WOMEN’S RIGHTS: AN ANALYSIS IN PHOTOS
In 2016, Sharifa Karimi (now 27 years of age), exhibited her series, Hasti? Are you there? Hastam. I am here, as part of the Auckland Festival of Photography. We caught up with Sharifa to talk about this exhibition, and where she is taking her photography
We caught up with Sharifa Karimi to talk about her 2016 Hasti? Are you there? Hastam. I am here exhibition, and where she is taking her photography now
D-Photo: What initially sparked your interest in photography?
Sharifa Karimi: With photography, I felt like there was no limit to my expression. There is more flexibility with this medium compared to others. At the same time, I don’t really consider myself as just a photographer, because I put so many hours into staging my photographs. Only when I am satisfied with the depth, texture, composition, etc, will I take the photo.
Are you self-taught, or did you do a course?
I did my Bachelors of Visual Arts and Design, majoring in Photography at Unitec.
Can you tell us a bit about your 2016 Auckland Festival of Photography exhibition?
[In 2016] Lake House Arts [in Takapuna] had an opening for a graduate exhibition. After sending them my CV and portfolio, I got asked if I was interested in being part of the festival, and did a solo show.
Where did the concept come from, and how did the creation process flow?
Three pieces of my art were from the endof-year graduation show from the university (Obedience). In a way, I felt that project needed to continue — it felt unfinished. Having the opportunity to do the solo show was a great opportunity for me to continue creating more work related to the same topic (female rights).
How would you describe the style of photography in this exhibition? Do you have a specific genre that you like to work in, or are you open to everything?

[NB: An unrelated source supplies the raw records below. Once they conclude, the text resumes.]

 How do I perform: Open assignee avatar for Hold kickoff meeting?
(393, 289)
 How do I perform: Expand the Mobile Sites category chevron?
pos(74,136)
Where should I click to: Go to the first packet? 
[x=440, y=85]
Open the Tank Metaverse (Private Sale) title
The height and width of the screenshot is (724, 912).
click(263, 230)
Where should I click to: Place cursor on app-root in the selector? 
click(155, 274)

My work is based on debate, analysis, and discussion around women’s rights. The current circumstances of women who are struggling for their basic rights are created by culturalism and traditionalism. My work is focused on manifesting the core of this issue.
I consider my process as both analytical and intuitive. Analytical, because I critique my work based on data and information, and analyse the women’s rights issue in Asian countries. At the same time, it’s intuitive, because during the process of my research, I have determined the main theme of my practice and the direction that I want to explore. At any stage of my work, I would go back to the main theme of my work and make sure that I am not deviating from that focus. My ultimate aim was to explore gender equality between the roles of men and women in several countries. Most importantly, my objective was to highlight the extent and intensity of cruelty most of these women go through on a daily basis. It makes me extremely sad that these women live their whole lives as victims, and the cycle continues with the next generation. At the same time, this research has increased my knowledge and awareness towards domestic violence, and has made me more compassionate towards such an important global issue.
Where do you see your photography taking you — career opportunities, travel, etc?
I don’t view photography simply as a ‘career’ — I hope to bring a voice to those who cannot speak for themselves, and in doing so, create awareness.
What projects do you have on the go at the moment. What have you got in mind that you haven’t started yet?
My works, in many ways, are very personal, and have a great deal of sentiment. I have a lot in mind, but I don’t commit myself until I feel ready with an idea.
Can you tell us a bit about where you generate your ideas for projects?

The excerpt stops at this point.